Iranian auteur Mohammad Rasoulof (The Seed of the Sacred Fig, There Is No Evil) was visibly emotional when he addressed the violent crackdown against protests in his homeland in Rotterdam on Friday.
“I’d like to take the opportunity to condole [with] the people of Iran about the mass murder that the Islamic Republic has committed and express my sense of deep shared grief with them,” the filmmaker said.
Rasoulof made the comment, via an interpreter, during a press conference in the Dutch port city following the world premieres of the first five short films made by him, as well as directors from Syria, Afghanistan, Somalia and Ukraine, with grants of €100,000 ($120,000) each from the Displacement Film Fund. The scheme was unveiled last year by Cate Blanchett and the International Film Festival Rotterdam (IFFR)’s Hubert Bals Fund.
The fund-supported short, which Rasoulof wrote and directed, is the 39-minute-long Sense of Water, which stars Ali Nourani and Behnush Najibi. It tells the story of an Iranian writer in exile who tries to come to terms with a foreign language, namely German. In it, he must rediscover love, anger, joy and sorrow to be able to write again.
The protagonist’s journey echoes Rasoulof’s personal journey. In 2024, Rasoulof had to flee his home country to evade an eight-year prison sentence. Sacred Fig won a special jury award at the 2024 Cannes Film Festival and was in the running for the best international feature Oscar, submitted by his new home, Germany.
“Since leaving Iran and coming to Europe, it was an open question for me, but also somehow uncharted territory, how it would be to work to make a film as a filmmaker in exile, in a new culture that I did not know very well,” he shared. “I didn’t know if it was at all possible to create a connection between my past and my culture and the split second I was living in, the present, and tell a story that would be interesting for an audience anywhere in the world.”

Rasoulof said his focus shifted to the emotional weight of language itself. “What I really started monitoring and researching was the emotional value of words and the distance — the gap between understanding a word and feeling it.

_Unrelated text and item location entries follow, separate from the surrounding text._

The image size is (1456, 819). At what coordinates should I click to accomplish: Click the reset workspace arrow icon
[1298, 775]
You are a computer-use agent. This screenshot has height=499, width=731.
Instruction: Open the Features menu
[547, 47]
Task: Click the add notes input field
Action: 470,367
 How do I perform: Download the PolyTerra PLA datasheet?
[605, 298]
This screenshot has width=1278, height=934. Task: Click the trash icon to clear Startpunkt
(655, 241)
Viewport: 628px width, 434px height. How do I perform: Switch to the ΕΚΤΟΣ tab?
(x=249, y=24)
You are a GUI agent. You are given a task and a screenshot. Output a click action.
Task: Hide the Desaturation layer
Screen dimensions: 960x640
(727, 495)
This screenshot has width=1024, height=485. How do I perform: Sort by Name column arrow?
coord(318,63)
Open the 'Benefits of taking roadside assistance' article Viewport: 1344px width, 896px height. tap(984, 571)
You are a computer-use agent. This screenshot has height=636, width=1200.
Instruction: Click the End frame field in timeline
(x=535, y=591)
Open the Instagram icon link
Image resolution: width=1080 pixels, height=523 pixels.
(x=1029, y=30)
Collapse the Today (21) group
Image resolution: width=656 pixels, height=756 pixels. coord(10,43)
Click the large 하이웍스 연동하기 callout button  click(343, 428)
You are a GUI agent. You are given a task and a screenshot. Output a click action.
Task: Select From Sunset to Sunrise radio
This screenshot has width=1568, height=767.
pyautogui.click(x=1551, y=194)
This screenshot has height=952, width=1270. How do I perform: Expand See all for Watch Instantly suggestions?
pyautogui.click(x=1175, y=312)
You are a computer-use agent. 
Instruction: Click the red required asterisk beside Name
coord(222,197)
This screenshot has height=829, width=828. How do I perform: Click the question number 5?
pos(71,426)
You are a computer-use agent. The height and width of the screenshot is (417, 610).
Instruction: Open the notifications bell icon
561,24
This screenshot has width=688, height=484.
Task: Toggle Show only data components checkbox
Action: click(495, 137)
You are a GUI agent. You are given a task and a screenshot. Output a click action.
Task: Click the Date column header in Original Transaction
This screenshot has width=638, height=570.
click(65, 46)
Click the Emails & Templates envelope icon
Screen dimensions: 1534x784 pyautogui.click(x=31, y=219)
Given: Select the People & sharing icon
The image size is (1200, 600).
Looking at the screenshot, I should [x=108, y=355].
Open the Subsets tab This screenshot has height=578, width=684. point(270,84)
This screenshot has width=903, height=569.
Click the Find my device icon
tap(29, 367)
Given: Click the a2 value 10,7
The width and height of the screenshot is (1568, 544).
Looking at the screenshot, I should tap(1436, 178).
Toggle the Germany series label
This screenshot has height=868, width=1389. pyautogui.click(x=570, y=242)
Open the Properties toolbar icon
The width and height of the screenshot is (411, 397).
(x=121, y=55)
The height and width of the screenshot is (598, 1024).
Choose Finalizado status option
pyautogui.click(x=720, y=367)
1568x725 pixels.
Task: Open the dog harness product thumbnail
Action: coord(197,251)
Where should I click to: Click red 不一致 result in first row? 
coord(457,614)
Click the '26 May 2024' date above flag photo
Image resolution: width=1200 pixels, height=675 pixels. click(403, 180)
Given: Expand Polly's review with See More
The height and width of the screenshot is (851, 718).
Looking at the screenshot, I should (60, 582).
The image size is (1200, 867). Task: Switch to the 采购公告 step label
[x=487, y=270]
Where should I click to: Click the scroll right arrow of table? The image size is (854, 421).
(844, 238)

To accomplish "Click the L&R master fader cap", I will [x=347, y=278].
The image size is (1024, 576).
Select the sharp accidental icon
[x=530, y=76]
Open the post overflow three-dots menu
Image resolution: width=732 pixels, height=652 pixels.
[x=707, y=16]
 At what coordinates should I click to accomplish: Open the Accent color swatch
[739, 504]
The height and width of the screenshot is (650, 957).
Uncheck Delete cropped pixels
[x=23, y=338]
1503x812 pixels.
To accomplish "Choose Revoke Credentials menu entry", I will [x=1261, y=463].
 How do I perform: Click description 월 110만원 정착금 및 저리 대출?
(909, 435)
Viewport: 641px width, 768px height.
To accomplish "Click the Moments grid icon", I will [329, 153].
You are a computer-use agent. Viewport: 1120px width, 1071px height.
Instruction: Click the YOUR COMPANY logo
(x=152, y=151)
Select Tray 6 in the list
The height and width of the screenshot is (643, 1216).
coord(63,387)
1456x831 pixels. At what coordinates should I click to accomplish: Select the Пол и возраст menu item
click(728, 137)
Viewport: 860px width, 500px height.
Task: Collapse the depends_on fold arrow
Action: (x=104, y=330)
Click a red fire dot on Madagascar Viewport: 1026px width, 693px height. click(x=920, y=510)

I really wanted to share this feeling with everyone in the world who is living in a similar condition and show them that, yes, we can break the wall of language and pass from understanding the meaning of a word to experiencing the feeling of a word in a foreign language.”
Rasoulof closed his remarks by shifting the focus back to Iran, telling the Rotterdam crowd: “Nonetheless, I did feel that some things are more important, higher, beyond words and feelings, [namely] what is happening in my country at the moment.”